## GOAL 1
In the item-finding listing, render as a numbered list the lines from the one with "Select the G#3 note in piano roll" up to and including the one with "This screenshot has height=261, width=419.", skipping blank lines. Leave the pictures out of your answer.

## SUPPLIED TEXT

..............................

On the Silver Mark (1791)

  • The law, the public authority: is it not established to protect weakness against injustice and oppression? It is thus an offence to all social principles place it entirely in the hands of the rich.
    But the rich, the powerful, have reasoned differently, Through a strange abuse of words, they have restricted the general idea of property to certain objects only; they have called only themselves property owners: they have claimed that only property owners were worthy of the name of citizen; they have named their own particular interest the general interest, and to ensure the success of that claim, they have seized all social power.
  • What is a person who, among men equal in rights, dares to declare his fellows unworthy of exercising theirs, and to take them away for his own advantage!

..............................

## GOAL 2
Translate this sentence from the text on the Silver Mark into Spanish: "The law, the public authority: is it not established to protect weakness against injustice and oppression?"

## Item-finding records
..............................

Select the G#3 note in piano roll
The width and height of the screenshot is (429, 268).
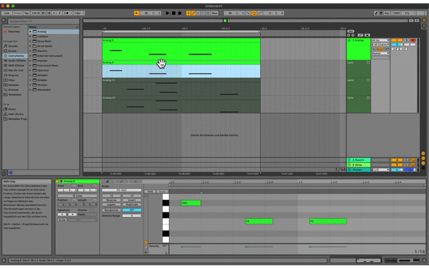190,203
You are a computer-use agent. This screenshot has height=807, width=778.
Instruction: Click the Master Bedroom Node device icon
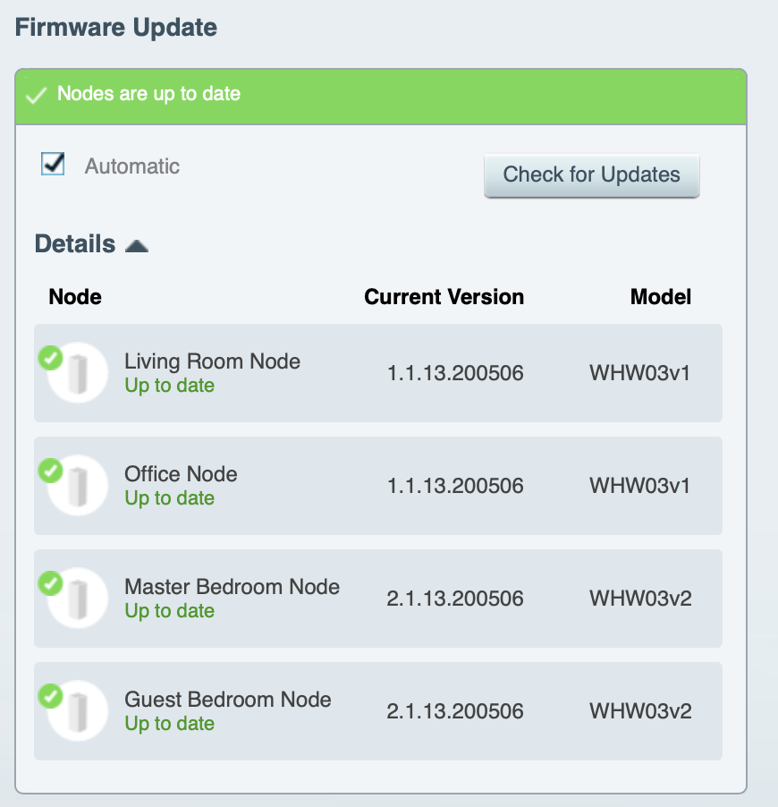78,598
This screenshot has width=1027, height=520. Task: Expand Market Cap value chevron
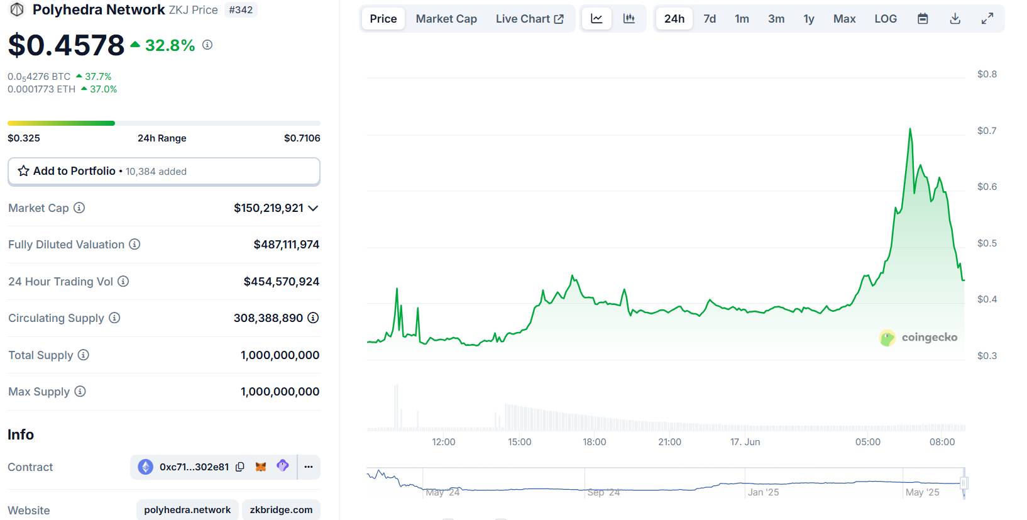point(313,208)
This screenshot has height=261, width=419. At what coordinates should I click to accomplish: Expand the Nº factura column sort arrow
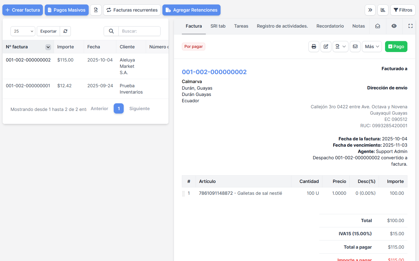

..............................

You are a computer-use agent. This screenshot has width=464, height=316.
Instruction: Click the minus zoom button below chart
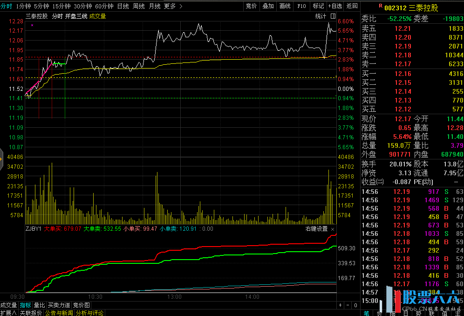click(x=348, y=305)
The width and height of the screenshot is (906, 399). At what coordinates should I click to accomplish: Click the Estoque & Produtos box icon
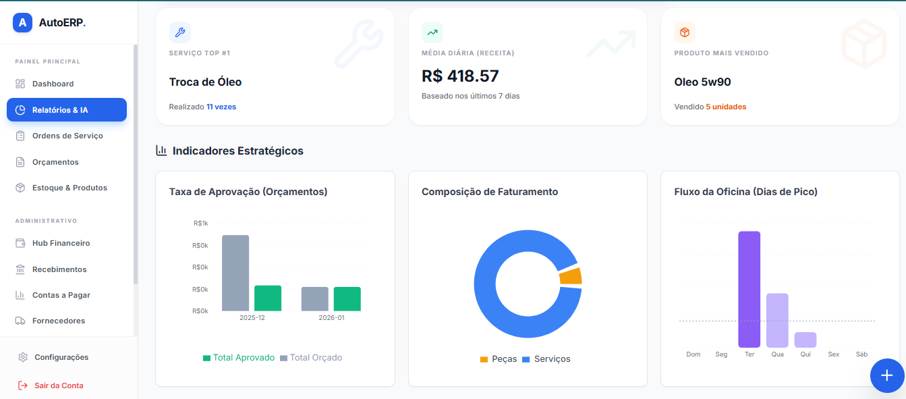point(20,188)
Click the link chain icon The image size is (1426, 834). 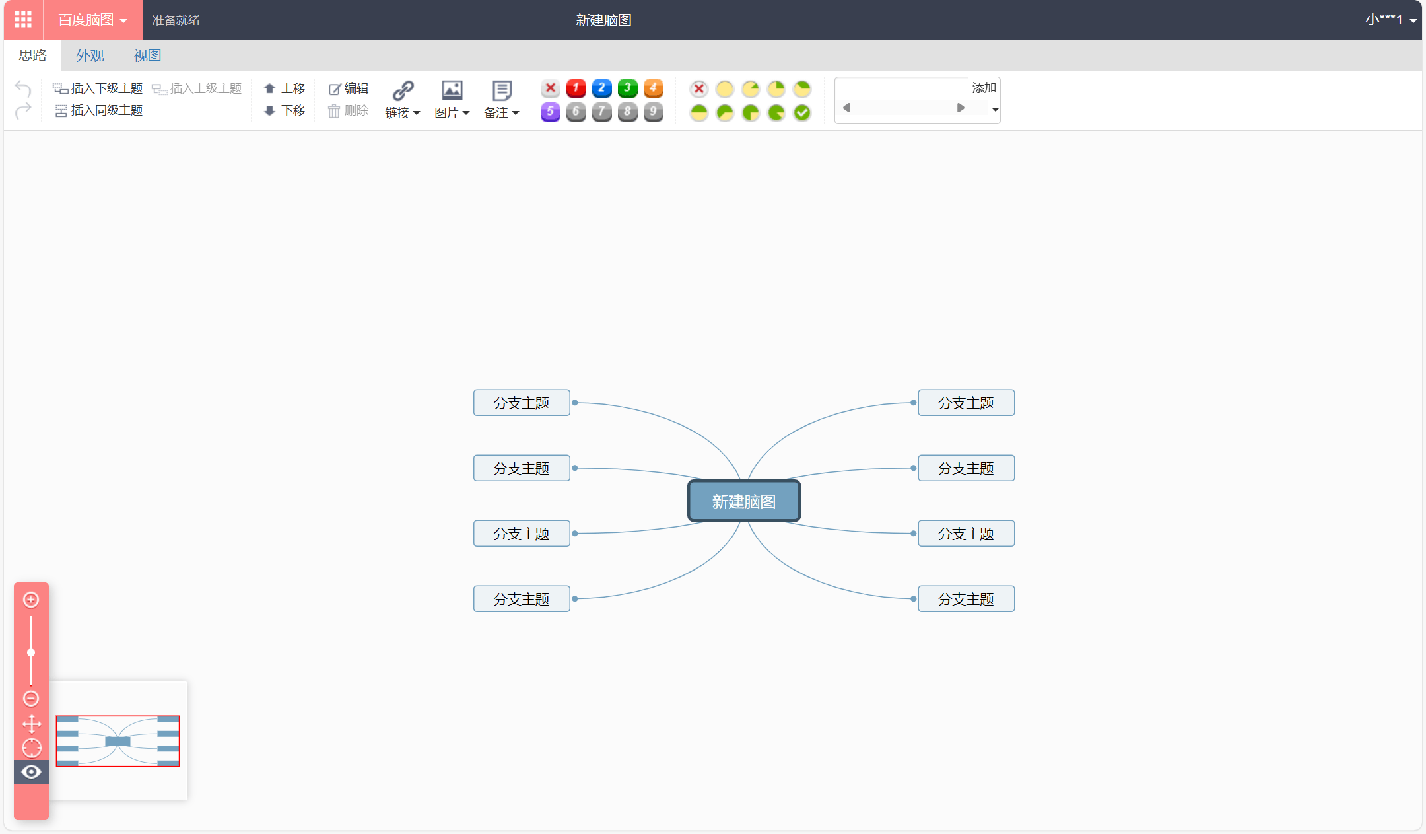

..............................

## CORRECT OUTPUT 1
1. Select the G#3 note in piano roll
2. The width and height of the screenshot is (429, 268).
3. 190,203
4. You are a computer-use agent. This screenshot has height=807, width=778.
5. Instruction: Click the Master Bedroom Node device icon
6. 78,598
7. This screenshot has width=1027, height=520. Task: Expand Market Cap value chevron
8. point(313,208)
9. This screenshot has height=261, width=419. At what coordinates should I click to accomplish: Expand the Nº factura column sort arrow

## CORRECT OUTPUT 2
La ley, la autoridad pública: ¿no está establecida para proteger la debilidad contra la injusticia y la opresión?